In other words - how do you want to encode 7bit chars in 64bit architecture?

To be pedantic, 7 signficant bits, yes, but I doubt you’d find many people who’d bother to bring up that distinction. (People old enough to recall when that the 8th bit was used as a check bit for old serial communications, maybe? Or people who were also familar with machines that had 9-bit “bytes” [and 18 and 36 bit architectures :grinning:])

ShortAnsiStrings does what is sought

Maybe off topic but this ( https://social.msdn.microsoft.com/Forums/sqlserver/en-US/816c72ca-b328-4a7c-80b1-c9255968caeb/why-are-there-so-many106-hungarian-collations?forum=transactsql ) shows me that problem with sorting is a little complicated than I thought.

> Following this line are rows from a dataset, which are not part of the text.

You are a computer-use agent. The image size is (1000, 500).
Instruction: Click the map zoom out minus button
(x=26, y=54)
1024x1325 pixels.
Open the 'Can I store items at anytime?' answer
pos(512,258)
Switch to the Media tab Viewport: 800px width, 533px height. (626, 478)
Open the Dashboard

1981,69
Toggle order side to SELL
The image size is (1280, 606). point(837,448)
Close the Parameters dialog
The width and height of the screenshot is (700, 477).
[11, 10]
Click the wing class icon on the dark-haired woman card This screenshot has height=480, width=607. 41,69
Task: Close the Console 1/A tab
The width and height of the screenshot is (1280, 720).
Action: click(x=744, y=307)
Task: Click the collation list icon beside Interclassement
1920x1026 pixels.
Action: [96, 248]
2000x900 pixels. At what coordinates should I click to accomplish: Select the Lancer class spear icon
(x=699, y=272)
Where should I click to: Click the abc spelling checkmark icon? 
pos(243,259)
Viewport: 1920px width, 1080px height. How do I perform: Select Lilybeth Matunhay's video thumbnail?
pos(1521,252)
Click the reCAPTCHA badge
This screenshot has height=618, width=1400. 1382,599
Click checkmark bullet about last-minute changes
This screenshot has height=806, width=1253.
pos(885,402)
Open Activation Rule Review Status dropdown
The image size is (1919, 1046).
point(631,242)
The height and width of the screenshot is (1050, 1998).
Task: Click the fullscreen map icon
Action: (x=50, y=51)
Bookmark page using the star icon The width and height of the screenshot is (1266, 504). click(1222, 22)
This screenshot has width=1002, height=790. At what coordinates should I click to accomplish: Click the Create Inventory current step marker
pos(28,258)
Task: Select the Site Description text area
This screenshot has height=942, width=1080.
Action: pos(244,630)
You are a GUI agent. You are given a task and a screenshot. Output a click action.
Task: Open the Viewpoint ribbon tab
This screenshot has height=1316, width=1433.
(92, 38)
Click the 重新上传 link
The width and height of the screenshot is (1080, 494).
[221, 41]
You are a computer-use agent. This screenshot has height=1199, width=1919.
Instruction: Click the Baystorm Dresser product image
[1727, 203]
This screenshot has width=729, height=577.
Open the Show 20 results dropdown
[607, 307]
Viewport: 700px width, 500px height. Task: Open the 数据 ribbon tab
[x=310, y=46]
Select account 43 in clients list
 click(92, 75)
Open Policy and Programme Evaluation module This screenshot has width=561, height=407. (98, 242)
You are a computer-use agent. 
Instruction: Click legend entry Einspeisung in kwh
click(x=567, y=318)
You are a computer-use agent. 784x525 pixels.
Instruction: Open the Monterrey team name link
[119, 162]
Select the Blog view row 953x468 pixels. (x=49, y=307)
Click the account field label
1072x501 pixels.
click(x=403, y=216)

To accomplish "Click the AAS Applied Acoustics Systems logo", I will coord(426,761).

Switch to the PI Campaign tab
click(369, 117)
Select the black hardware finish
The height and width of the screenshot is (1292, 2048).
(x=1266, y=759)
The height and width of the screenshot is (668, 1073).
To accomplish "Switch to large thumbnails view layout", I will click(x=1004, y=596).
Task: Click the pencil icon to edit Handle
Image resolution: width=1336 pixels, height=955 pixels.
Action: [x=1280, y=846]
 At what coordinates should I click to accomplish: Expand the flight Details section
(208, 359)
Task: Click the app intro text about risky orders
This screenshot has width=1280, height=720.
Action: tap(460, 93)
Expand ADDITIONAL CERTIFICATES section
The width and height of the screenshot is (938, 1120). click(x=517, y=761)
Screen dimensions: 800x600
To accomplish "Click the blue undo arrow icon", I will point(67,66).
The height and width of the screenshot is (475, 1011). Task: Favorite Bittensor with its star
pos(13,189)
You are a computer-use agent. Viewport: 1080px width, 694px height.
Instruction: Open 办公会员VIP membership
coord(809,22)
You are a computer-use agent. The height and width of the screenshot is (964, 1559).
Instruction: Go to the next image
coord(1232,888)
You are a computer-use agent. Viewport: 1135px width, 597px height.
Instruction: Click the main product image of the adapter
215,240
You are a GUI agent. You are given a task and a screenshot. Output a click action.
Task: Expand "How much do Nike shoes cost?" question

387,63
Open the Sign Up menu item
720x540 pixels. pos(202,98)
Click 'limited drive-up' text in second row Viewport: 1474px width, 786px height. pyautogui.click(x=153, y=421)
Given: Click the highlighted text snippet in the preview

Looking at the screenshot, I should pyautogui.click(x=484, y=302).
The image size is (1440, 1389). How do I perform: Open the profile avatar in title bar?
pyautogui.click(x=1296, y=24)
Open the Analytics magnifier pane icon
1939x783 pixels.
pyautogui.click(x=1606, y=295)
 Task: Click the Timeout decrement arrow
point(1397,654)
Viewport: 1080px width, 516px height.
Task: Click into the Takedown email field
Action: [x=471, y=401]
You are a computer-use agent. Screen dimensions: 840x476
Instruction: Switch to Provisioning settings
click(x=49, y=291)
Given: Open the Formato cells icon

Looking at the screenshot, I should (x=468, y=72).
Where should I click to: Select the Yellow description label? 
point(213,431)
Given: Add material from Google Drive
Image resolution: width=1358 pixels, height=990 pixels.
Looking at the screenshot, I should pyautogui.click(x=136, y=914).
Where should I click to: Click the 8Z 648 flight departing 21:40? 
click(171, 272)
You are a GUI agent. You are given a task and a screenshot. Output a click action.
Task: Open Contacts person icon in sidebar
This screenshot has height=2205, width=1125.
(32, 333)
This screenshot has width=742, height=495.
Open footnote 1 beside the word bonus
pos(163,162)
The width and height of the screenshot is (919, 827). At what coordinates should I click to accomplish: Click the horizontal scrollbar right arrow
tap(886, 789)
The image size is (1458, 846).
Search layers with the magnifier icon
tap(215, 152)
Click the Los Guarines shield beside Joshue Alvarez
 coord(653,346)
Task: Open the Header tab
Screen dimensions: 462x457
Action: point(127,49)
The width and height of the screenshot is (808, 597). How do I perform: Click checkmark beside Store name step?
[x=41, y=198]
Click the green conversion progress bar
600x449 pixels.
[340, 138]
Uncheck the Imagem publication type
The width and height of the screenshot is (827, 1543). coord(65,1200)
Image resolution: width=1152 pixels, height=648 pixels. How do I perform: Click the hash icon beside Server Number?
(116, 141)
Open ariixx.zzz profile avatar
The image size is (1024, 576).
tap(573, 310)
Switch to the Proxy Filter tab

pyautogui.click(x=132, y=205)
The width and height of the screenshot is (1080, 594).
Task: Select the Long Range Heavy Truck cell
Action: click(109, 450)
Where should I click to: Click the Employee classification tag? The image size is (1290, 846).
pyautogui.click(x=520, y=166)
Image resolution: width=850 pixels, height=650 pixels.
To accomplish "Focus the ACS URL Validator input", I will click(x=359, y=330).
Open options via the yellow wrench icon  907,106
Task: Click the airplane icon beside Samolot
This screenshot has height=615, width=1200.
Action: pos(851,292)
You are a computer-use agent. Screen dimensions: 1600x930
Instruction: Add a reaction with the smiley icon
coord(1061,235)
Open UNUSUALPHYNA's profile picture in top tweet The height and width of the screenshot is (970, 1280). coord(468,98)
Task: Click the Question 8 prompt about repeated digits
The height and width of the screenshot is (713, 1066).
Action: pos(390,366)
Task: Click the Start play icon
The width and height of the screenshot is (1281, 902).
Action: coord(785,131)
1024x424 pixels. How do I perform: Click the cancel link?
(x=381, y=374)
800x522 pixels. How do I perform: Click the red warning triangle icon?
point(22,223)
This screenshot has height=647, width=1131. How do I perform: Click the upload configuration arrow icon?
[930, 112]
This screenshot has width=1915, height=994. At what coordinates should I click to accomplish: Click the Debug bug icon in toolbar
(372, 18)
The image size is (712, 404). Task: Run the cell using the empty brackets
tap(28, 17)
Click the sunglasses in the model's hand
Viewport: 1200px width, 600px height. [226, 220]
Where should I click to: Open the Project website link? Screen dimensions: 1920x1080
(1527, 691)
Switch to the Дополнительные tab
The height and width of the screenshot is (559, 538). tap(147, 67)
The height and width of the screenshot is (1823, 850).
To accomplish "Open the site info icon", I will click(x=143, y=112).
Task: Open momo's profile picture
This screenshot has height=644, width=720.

I was thinking about O(N) transformation before sort and after sort to get proper sorting in locale alphabet. (or transformation in constructor and conversion to String)

But simple naive solution could not help for example if we want case insensitive sorting… (it is problem with ShortAnsiStrinsg too)

I hope that (because Julia is so flexible :heart:) there is possibility to create nice Short8bitStrings package supporting collate. (but not sure there is need for it in this moment)